C’est ainsi que plusieurs initiatives ont été lancées, notamment au niveau de l’Union Européenne comme la Coopération Permanente Structurée ou PESCO et le Fonds Européens de Défense, visant à donner un cadre de coopération et un accès à des crédits à des programmes de défense, qu’ils soient industriels ou opérationnels, réalisés par des pays européens.

D’autres initiatives, comme le programme d’avion de combat SCAF, le char de combat de nouvelle génération MGCS, le drone de combat RPAS Euromale ou les frégates FREMM, ont été lancés au travers d’accords nationaux, parfois dans le cadre de l’OCCAR (Organisation Conjointe de Coopération en matière d’Armement).

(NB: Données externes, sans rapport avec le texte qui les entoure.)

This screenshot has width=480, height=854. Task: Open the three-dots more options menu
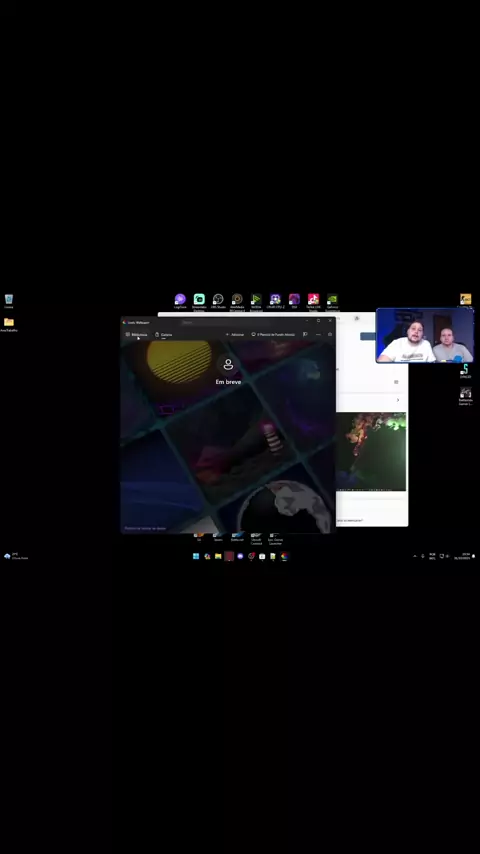pyautogui.click(x=318, y=334)
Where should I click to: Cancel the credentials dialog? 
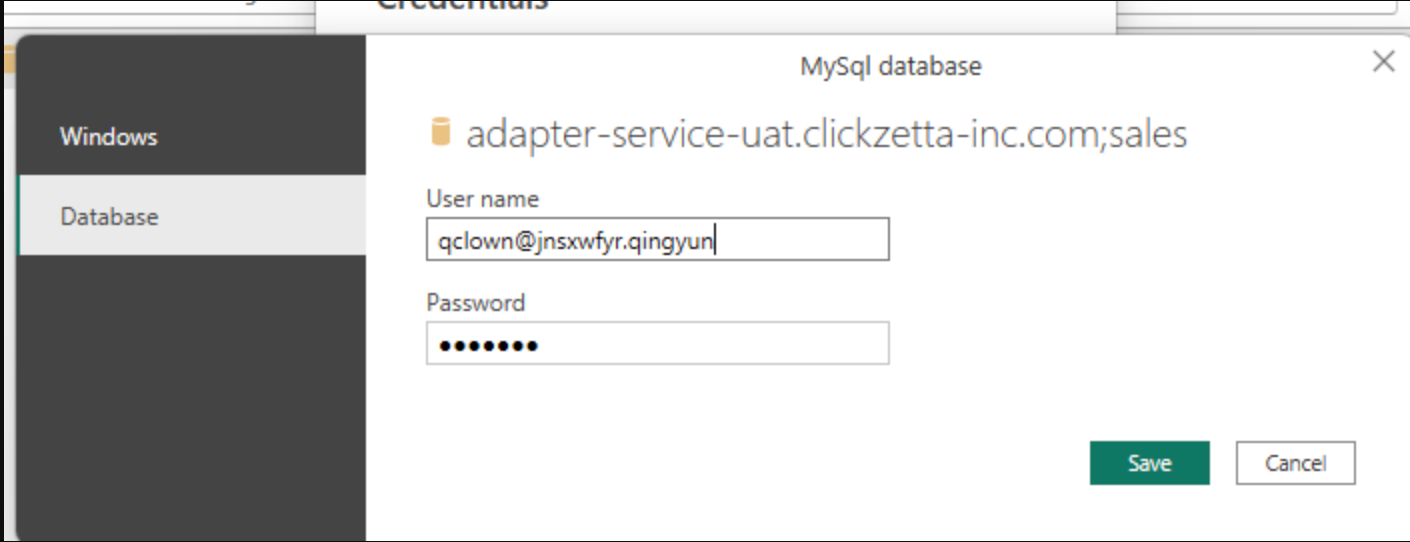pos(1295,463)
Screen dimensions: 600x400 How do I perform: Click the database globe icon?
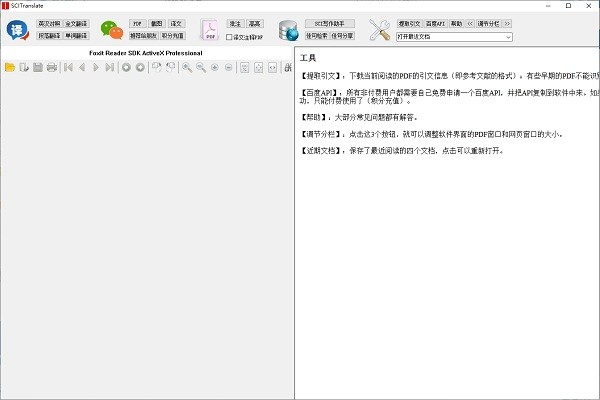point(289,29)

Il faut dire que le constat fait par les autorités européennes il y quelques années avait de quoi intriguer. Ainsi, si les Etats-Unis mettaient en oeuvre, en 2019, 2.779 avions de combat appartenant à 11 modèles différents, tous produits sur le sol américain, les membres de l’Union, de leurs cotés, n’en mettaient en oeuvre que 1.700, mais de 19 modèles différents, dont plus de la moitié avait été importée.

Cette situation est loin de ne concerner que les avions de combat, étant strictement identique dans le domaine des blindés, des systèmes anti-aériens, des navires de combat ou encore des hélicoptères, même si dans plusieurs de ces catégories, la part des équipements européens s’avère supérieure.

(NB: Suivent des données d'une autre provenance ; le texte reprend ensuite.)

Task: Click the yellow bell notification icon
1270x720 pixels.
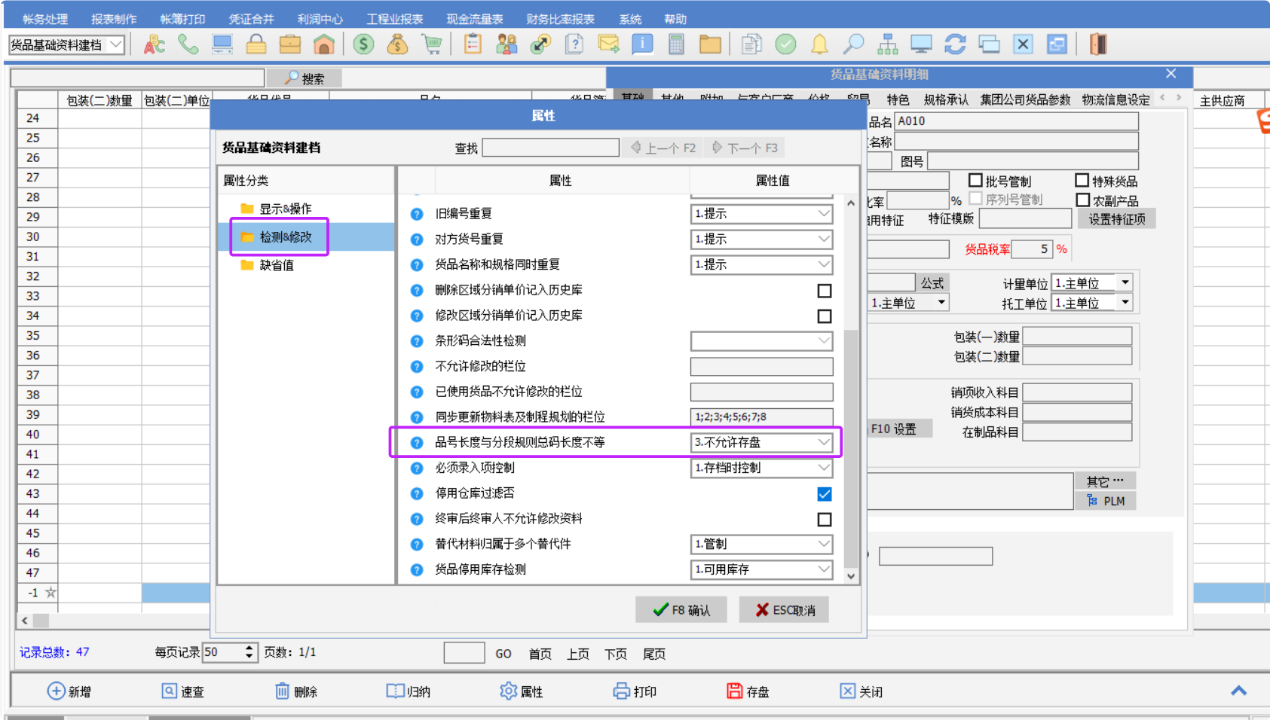Action: [819, 44]
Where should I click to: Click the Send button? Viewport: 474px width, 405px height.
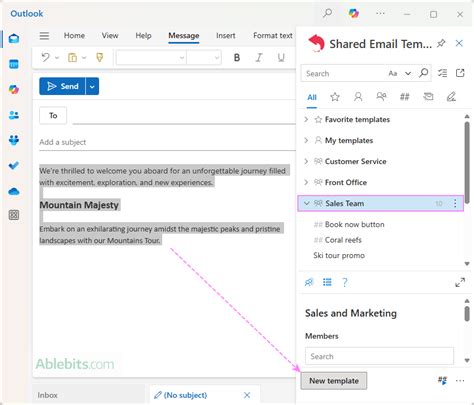pos(62,86)
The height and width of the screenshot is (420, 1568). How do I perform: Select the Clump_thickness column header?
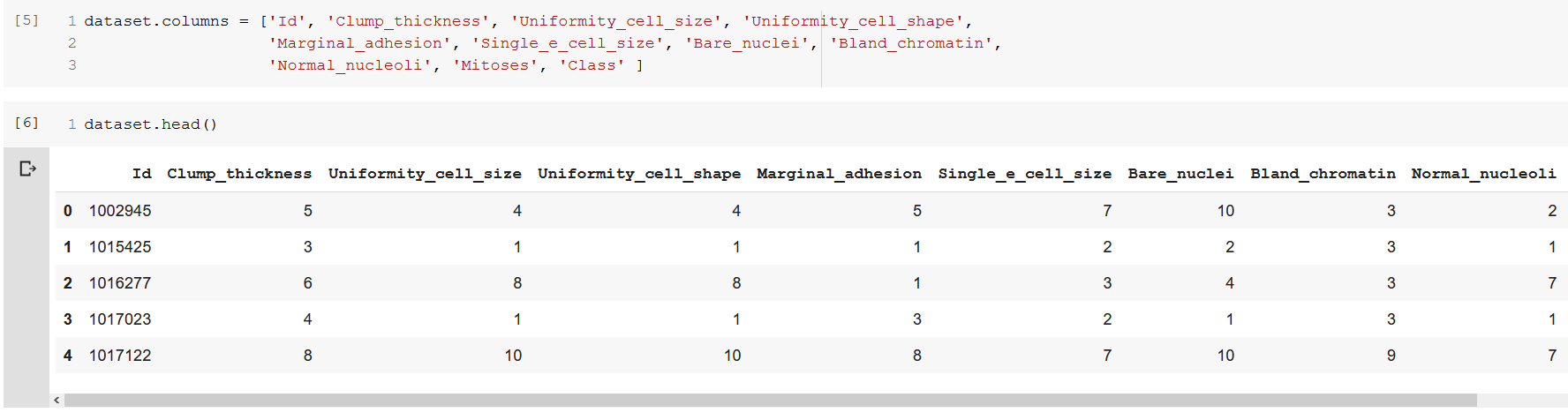coord(239,174)
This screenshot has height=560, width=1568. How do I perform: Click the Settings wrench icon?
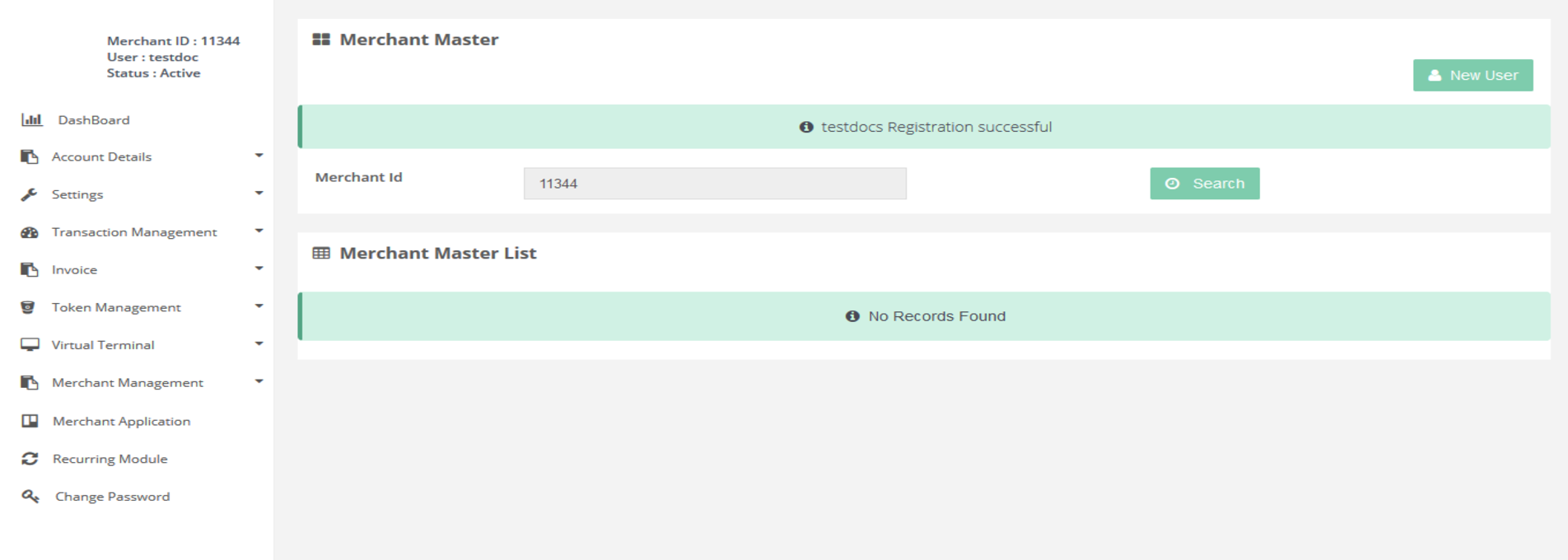tap(30, 194)

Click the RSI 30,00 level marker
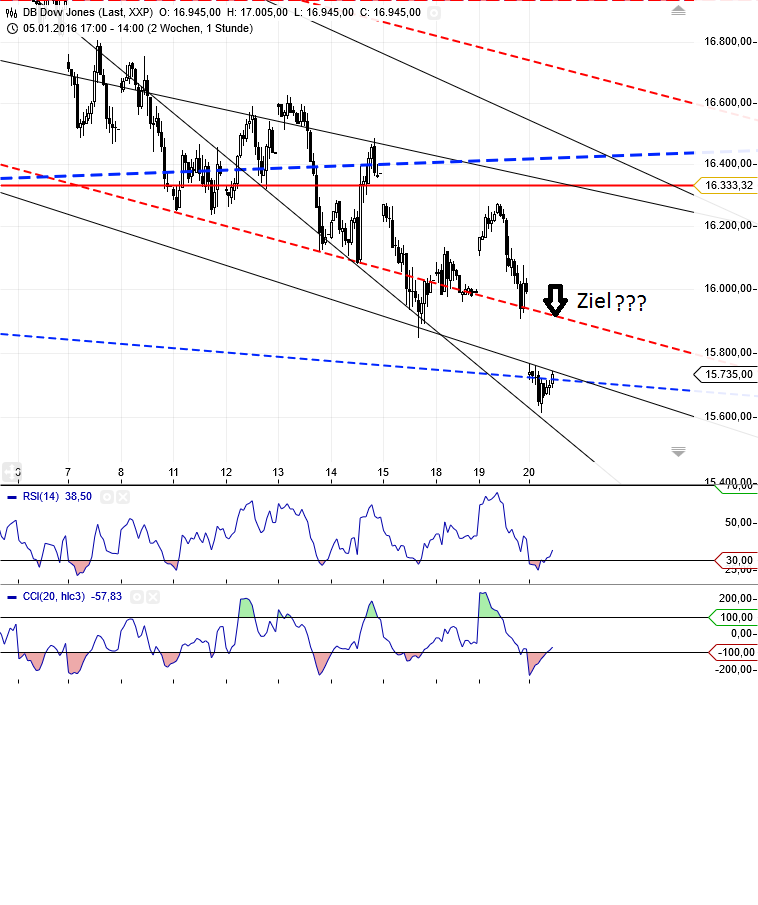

Les armées européennes mettent en œuvre deux fois plus de modèles d’avions de combat que les armées US, pourtant 50% plus imposantes.

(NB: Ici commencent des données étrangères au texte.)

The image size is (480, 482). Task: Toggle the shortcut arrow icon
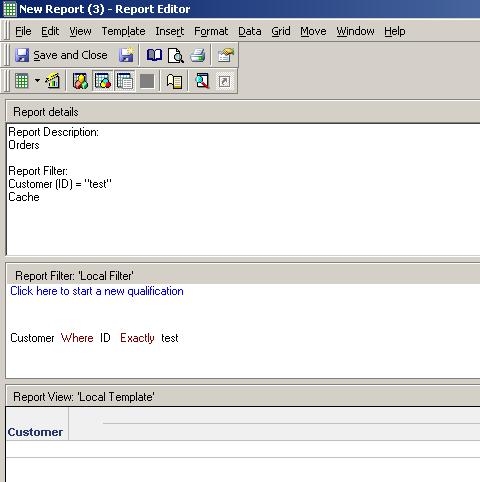pos(224,81)
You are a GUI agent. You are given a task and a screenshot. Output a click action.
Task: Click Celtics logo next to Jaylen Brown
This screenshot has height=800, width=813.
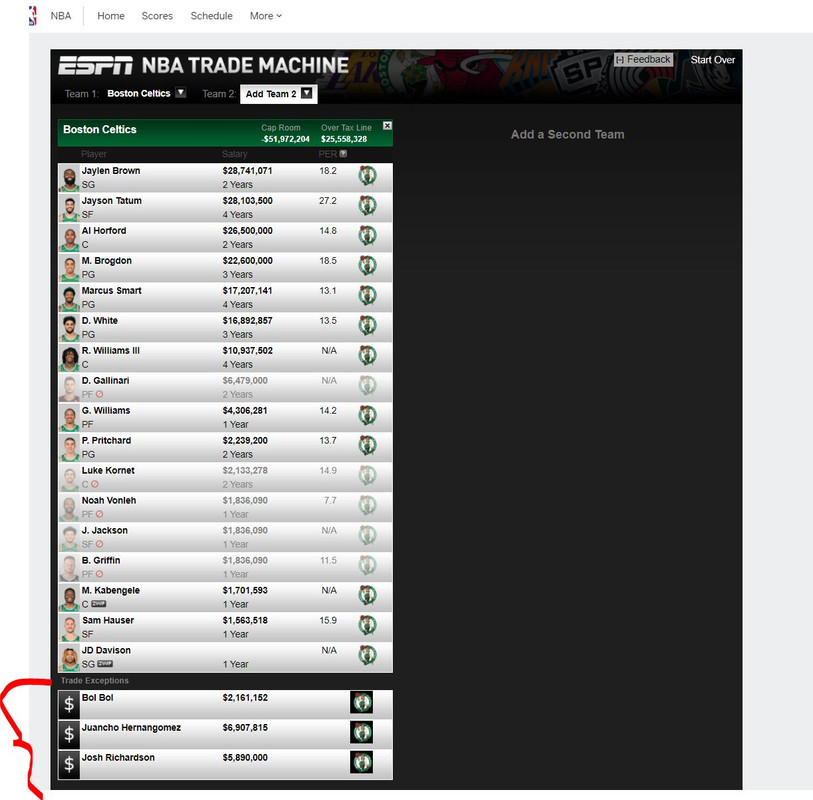(x=367, y=176)
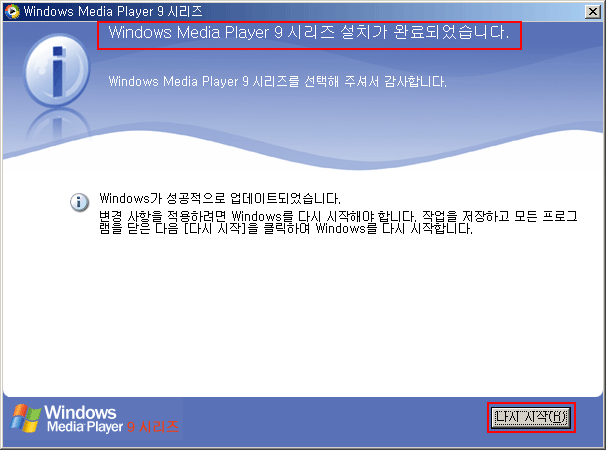606x450 pixels.
Task: Click the Windows flag logo in the footer
Action: click(x=25, y=418)
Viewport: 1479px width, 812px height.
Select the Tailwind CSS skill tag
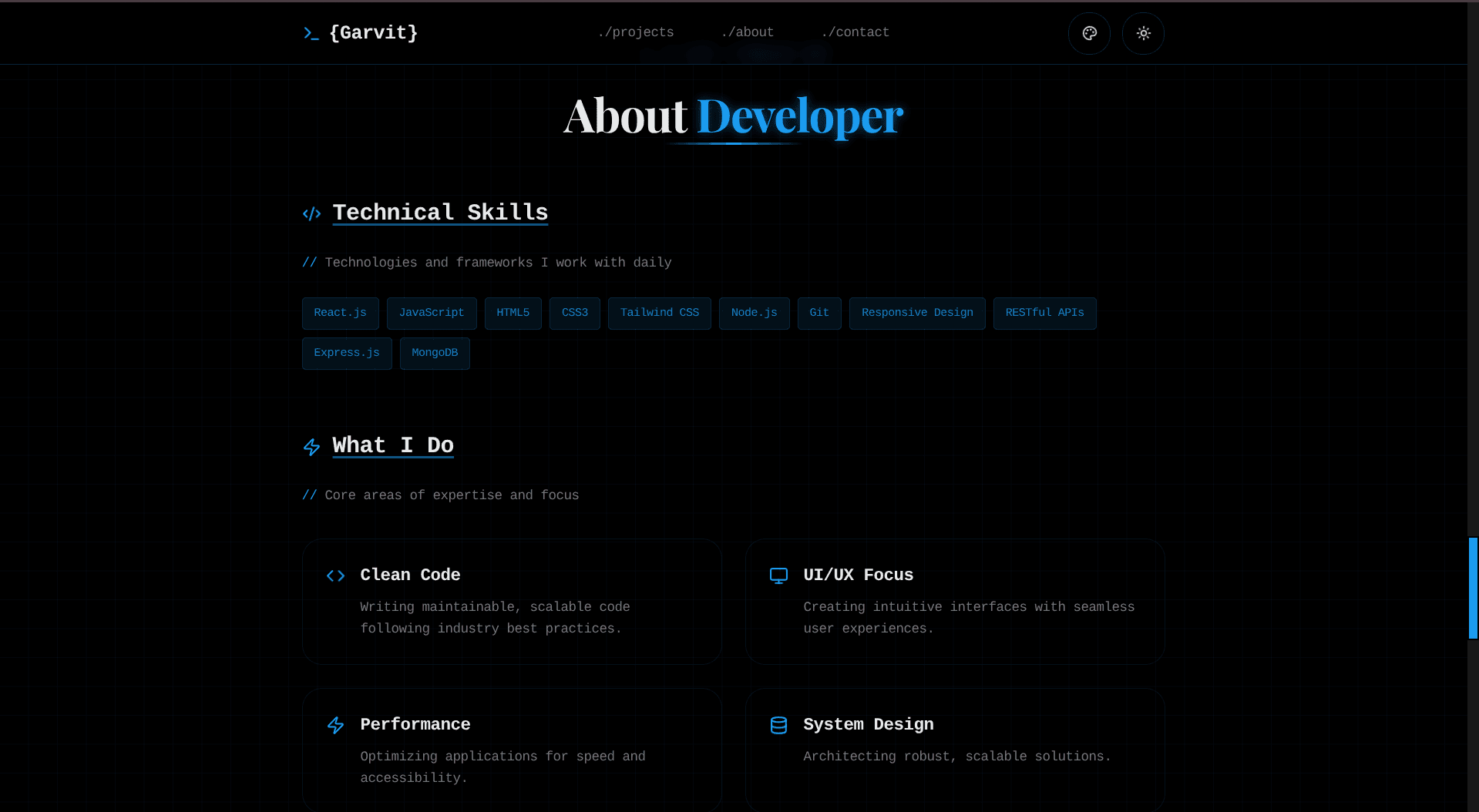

Face à de tels chiffres, il semblait évident qu’il était nécessaire de rationaliser non seulement les programmes d’équipements des armées européennes, de sorte à en améliorer l’interopérabilité mais également de réduire les coûts et améliorer la maintenabilité et l’évolutivité des flottes, et ainsi éviter d’inventer plusieurs fois la même roue.

A titre d’exemple, aujourd’hui, 4 industriels européens (TKMS, Kockums, Navantia et Naval Group) conçoivent des sous-marins à propulsion conventuelle ou AIP, alors que 6 grands bureaux d’étude navals (les 4 précédemment cités ainsi que Damen et Fincantieri) conçoivent des frégates, destroyers et grands navires de combat de surface.

Les dépenses répliquées de R&D sont évidentes, et pourraient de fait être économisées au profit de plus de matériels pour les armées, et de moins de dépenses pour les gouvernements souvent exposés à d’importants déficits publics.

De fait, et de manière prévisible, les institutions européennes, mais également les dirigeants des pays les plus enclins à soutenir cette lecture de la situation comme la France ou l’Allemagne, entreprirent de « corriger le tir », en lançant des programmes conjoints, dans le cadre des institutions européennes ou de manière multilatérale.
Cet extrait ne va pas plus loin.